Indeed, these features of blockchain technology can add more transparency and trust in various industrial processes, remove central control over information, digitize and secure information sharing, and create a more people-centric governance system.

The fact that nobody centrally controls the blockchain database is why it is also commonly referred to as distributed ledger technology or DLT.

How have Businesses Responded to Blockchain?

Source : 101 Blockchains

The concept of blockchain was first introduced by Stuart Haber and W. Scott Stornetta in 1991, but it only saw a real use case with the invention of Bitcoin in 2008 by a person or group that goes by the pseudonym Satoshi Nakamoto. Soon after Bitcoin, blockchain pioneers started realizing that blockchain could potentially solve more problems than just the ones related to traditional financial systems. 

In the years that followed, innovation spiked and various projects evolved around blockchain technology, each promising different solutions for different industries, most of which were funded through various crypto-money fund-raising methods such as ICO, IEO or STO . Some projects said they were creating a decentralized internet that is more user-centric while others worked on solutions to bring more transparency and accountability within the supply chain industry and finance.

**Assigned task A:** In the blockchain passage, who first introduced the concept of blockchain, and in what year?
**Assigned task B:** Write out the stretch of the blockchain passage from "The fact that" through "traditional financial systems.", substituting "shared ledger technology" for "distributed ledger technology".
The data that follow are drawn from a separate source.

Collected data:
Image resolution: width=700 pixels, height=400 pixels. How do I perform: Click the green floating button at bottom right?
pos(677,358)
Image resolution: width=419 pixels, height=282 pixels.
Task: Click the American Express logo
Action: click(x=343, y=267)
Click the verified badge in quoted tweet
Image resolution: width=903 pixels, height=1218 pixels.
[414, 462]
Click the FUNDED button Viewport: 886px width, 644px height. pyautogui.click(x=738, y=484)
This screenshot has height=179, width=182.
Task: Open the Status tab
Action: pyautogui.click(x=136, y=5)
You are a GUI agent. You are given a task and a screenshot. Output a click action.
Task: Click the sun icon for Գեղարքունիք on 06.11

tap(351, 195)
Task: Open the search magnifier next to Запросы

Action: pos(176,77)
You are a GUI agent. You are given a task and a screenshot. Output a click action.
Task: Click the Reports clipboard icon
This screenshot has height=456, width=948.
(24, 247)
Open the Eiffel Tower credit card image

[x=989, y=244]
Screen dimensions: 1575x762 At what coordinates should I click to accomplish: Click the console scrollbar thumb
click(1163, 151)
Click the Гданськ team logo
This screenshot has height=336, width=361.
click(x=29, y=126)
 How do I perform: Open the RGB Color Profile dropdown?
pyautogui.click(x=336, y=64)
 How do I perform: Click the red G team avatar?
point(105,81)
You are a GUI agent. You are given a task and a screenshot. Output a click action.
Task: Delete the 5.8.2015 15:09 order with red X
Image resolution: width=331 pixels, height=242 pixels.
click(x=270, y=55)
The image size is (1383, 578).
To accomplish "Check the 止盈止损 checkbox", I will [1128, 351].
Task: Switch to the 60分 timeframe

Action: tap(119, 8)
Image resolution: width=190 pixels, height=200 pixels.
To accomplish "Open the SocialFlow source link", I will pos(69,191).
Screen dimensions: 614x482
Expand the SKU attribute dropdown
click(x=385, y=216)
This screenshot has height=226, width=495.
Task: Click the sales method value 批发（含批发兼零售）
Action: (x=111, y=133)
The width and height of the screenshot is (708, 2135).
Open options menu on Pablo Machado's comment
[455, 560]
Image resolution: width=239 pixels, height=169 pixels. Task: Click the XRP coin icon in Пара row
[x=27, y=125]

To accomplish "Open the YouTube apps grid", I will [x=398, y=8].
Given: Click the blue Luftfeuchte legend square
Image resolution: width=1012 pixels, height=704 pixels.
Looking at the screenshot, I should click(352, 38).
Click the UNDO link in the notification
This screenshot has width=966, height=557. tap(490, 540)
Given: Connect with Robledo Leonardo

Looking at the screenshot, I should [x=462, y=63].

**Problem solution A:** Stuart Haber and W. Scott Stornetta introduced it in 1991.

**Problem solution B:**
The fact that nobody centrally controls the blockchain database is why it is also commonly referred to as shared ledger technology or DLT.

How have Businesses Responded to Blockchain?

Source : 101 Blockchains

The concept of blockchain was first introduced by Stuart Haber and W. Scott Stornetta in 1991, but it only saw a real use case with the invention of Bitcoin in 2008 by a person or group that goes by the pseudonym Satoshi Nakamoto. Soon after Bitcoin, blockchain pioneers started realizing that blockchain could potentially solve more problems than just the ones related to traditional financial systems.